▶ [REQUIRED TASK 1] Write out the stretch of the ComfyUI extension page from "Description" through "the Wan2.2 VAE.".

▶ [TEXT BLOCK]
^^^^^^^^
ComfyUI Extension: Wan22FirstLastFrameToVideoLatent for ComfyUI

Authored by stduhpf

Created

Updated

7 stars

This is a custom node for ComfyUI that can be used to generate videos from either a starting frame, an end frame or both; with the Wan2.2 5B model (which uses the new Wan2.2 VAE, unlike Wan 2.2 A14B model wich uses the old Wan2.1 VAE).

Custom Nodes (0)

    README

    Wan22FirstLastFrameToVideoLatent for ComfyUI

    This is a custom node for ComfyUI that can be used to generate videos from either a starting frame, an end frame or both; with the Wan2.2 5B model (which uses the new Wan2.2 VAE, unlike Wan 2.2 A14B model wich uses the old Wan2.1 VAE).

    Description

    Wan22FirstLastFrameToVideoLatent is designed to be used just like the WanFirstLastFrameToVideo node in ComfyUI, with support for the Wan2.2 VAE.
^^^^^^^^
▶ [INFORMATION PROVIDED]
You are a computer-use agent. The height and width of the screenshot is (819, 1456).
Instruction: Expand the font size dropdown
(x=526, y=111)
^^^^^^^^
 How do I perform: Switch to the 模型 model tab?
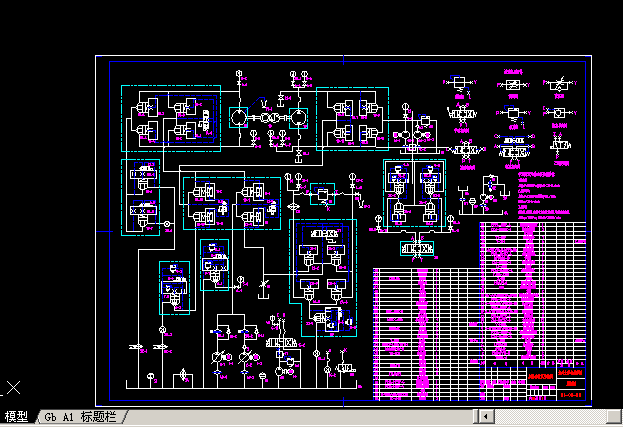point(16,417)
^^^^^^^^
▶ [REQUIRED TASK 2] In the records, change "dropdown" to "menu" in the stretch from the line containing "You are a computer-use" through the line containing "(x=526, y=111)", and give back only those lines with nothing else altered.

▶ [CORRECT RESPONSE 1]
Description

    Wan22FirstLastFrameToVideoLatent is designed to be used just like the WanFirstLastFrameToVideo node in ComfyUI, with support for the Wan2.2 VAE.

▶ [CORRECT RESPONSE 2]
You are a computer-use agent. The height and width of the screenshot is (819, 1456).
Instruction: Expand the font size menu
(x=526, y=111)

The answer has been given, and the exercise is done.